▸ **Task details**
For the entries that follow, restate word for word the line containing "About Us (123, 2411)", the line containing "Internship (185, 2430)", and every line that lies between them.

▸ **Data listing**
_ _ _ _ _

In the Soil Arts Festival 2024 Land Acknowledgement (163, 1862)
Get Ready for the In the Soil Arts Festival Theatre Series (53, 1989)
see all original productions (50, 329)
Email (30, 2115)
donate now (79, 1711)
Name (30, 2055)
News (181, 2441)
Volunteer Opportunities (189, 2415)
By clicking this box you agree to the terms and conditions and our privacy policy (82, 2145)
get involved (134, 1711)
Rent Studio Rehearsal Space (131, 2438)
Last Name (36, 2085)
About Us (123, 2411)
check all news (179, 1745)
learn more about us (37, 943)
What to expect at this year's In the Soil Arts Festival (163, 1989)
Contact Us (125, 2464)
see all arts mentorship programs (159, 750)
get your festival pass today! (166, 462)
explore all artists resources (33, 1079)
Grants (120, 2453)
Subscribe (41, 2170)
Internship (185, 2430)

_ _ _ _ _

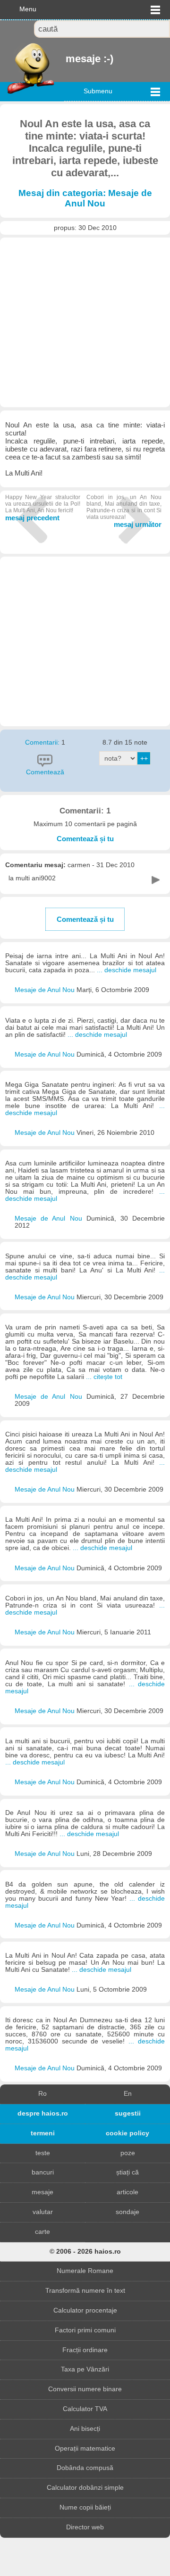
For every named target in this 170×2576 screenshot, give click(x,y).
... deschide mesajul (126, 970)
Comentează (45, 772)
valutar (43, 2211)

_ _ _ _ _

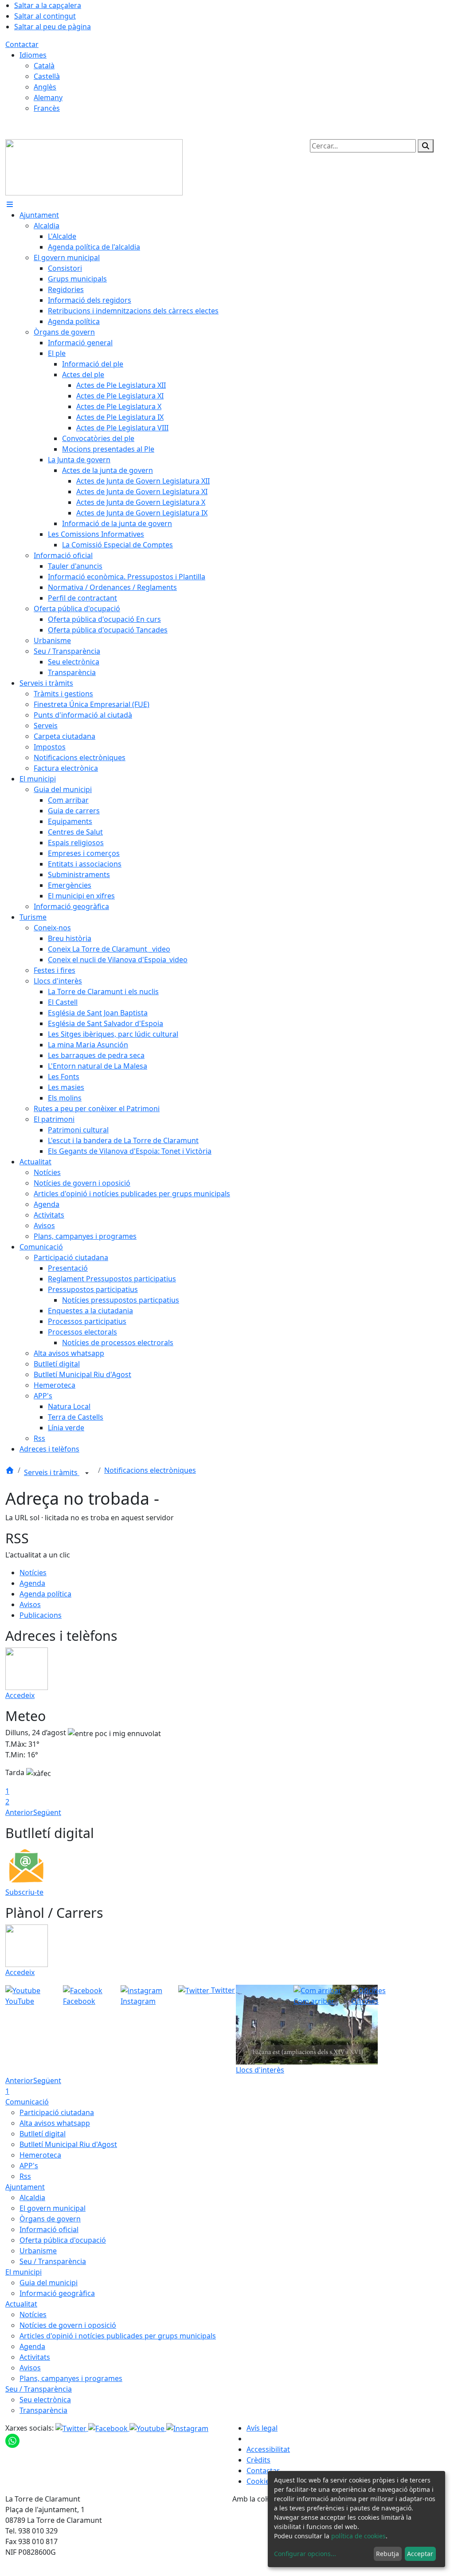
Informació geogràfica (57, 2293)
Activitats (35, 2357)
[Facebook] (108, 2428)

_ _ _ _ _

▸ **Result**
About Us (123, 2411)
check all news (179, 1745)
learn more about us (37, 943)
What to expect at this year's In the Soil Arts Festival (163, 1989)
Contact Us (125, 2464)
see all arts mentorship programs (159, 750)
get your festival pass today! (166, 462)
explore all artists resources (33, 1079)
Grants (120, 2453)
Subscribe (41, 2170)
Internship (185, 2430)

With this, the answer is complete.